Tal, would you like to tell our readers about your journey from technology to computer science? What was the first application or program you created?
I built interactive greeting cards for Hanukkah rendered in ASCII and written in GW-BASIC when I was around 5 years old. I can’t remember where I found the list of keywords and commands to even write it. I’m not sure where I got it, but at that point, I didn’t even know that it was called programming or that that was what I was doing.
As an advisor and a successful entrepreneur, what advice would you like to give to novices and entrepreneurs who are looking to start their career in the crypto and blockchain community?

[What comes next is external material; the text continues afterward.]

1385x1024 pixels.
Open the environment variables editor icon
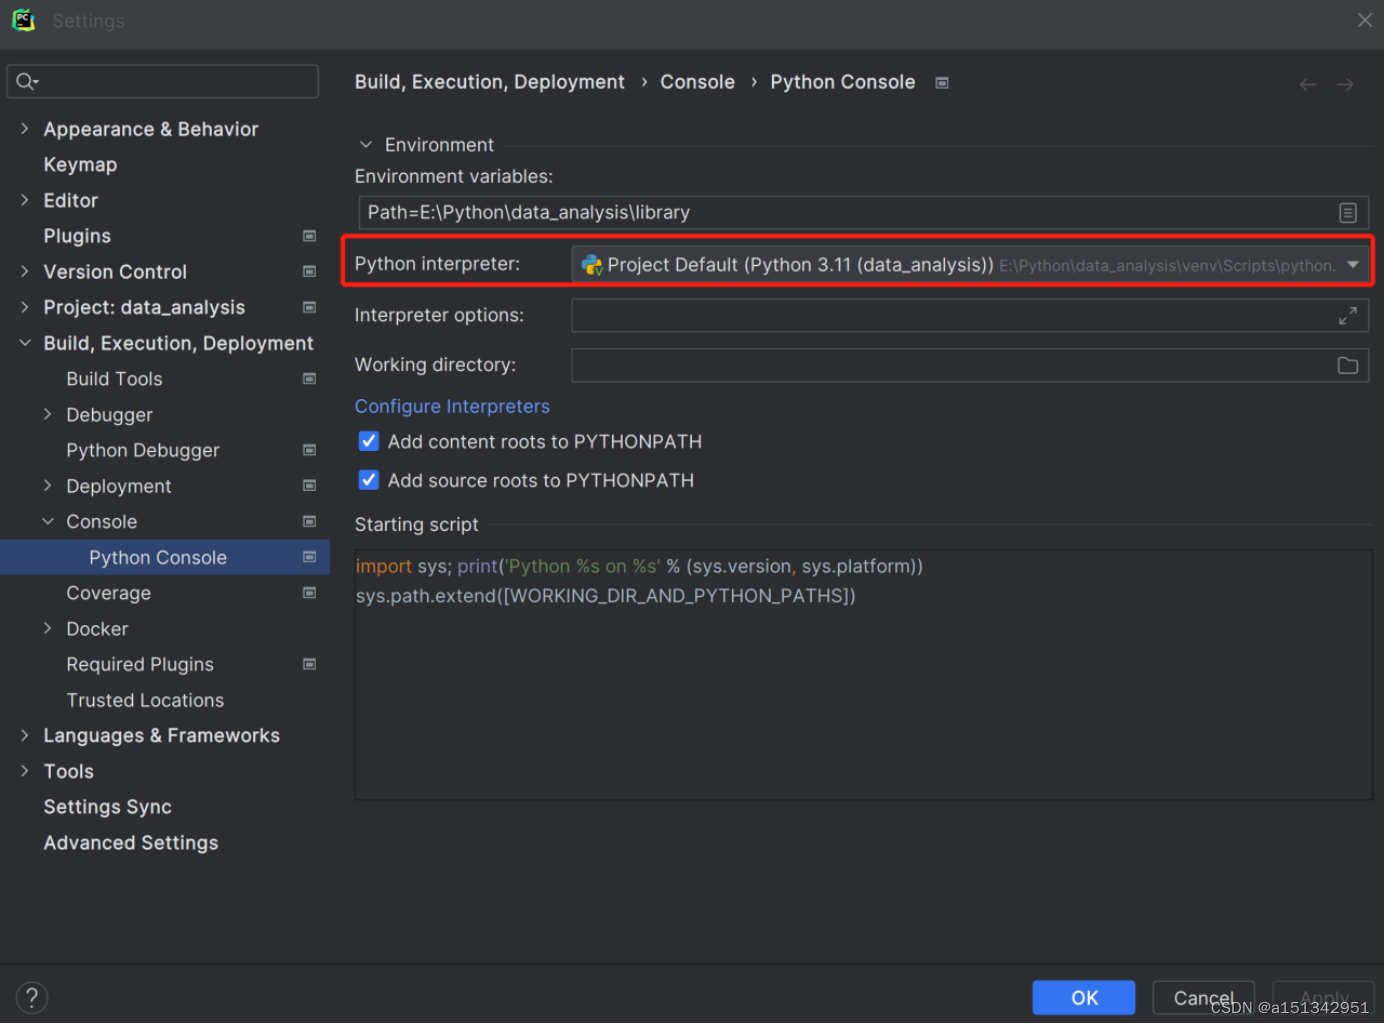click(x=1348, y=212)
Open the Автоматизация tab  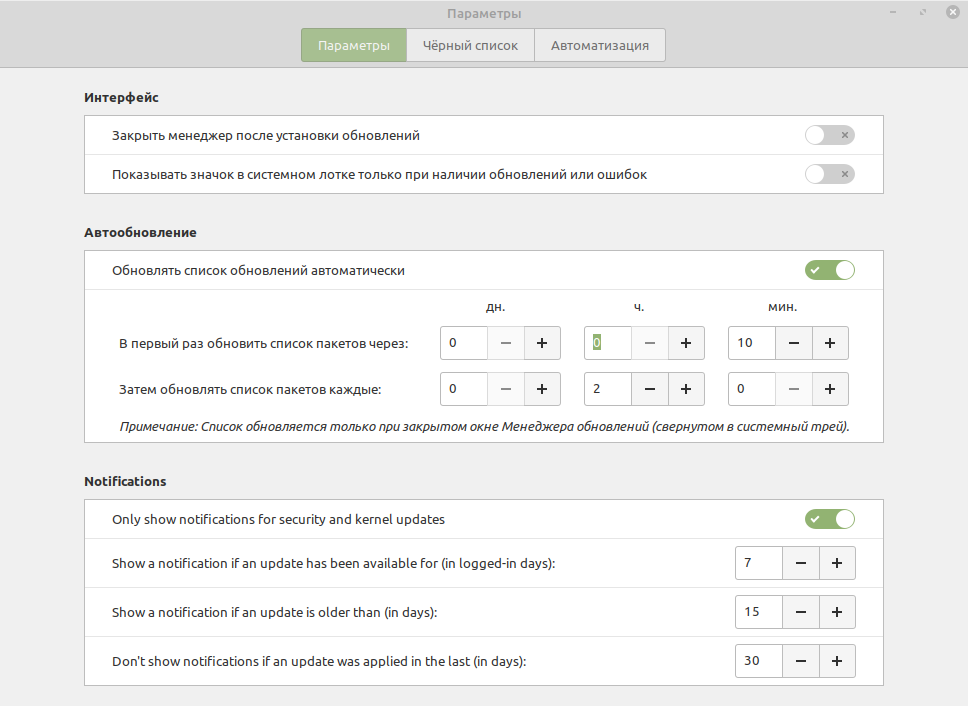point(600,45)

Don’t try to force your technology onto solutions. Don’t be a solution looking for a problem. Find where the technology can actually satisfy a real need. Everything starts from the need. Technology is never a solution to anything. The only solution is a product, or a system, or something that uses the technology. So that thing that you’re building as an entrepreneur should start with the question, “what problem am I solving?”
Another common mistake is when an entrepreneur is afraid that people will steal their ideas. Go and talk with as many people as you can. If someone says, “I have a very good idea, but I can’t discuss X because it’s secret,” then you know that they probably won’t be able to execute on whatever that secret is. When a new idea is still very early, hearing other people’s opinions is worth the insignificant risk of someone stealing your idea and executing it better than you.
It was an absolute pleasure talking to you. We at CryptoNewsZ thank you for your valuable time and wish you tremendous success in all your future ventures.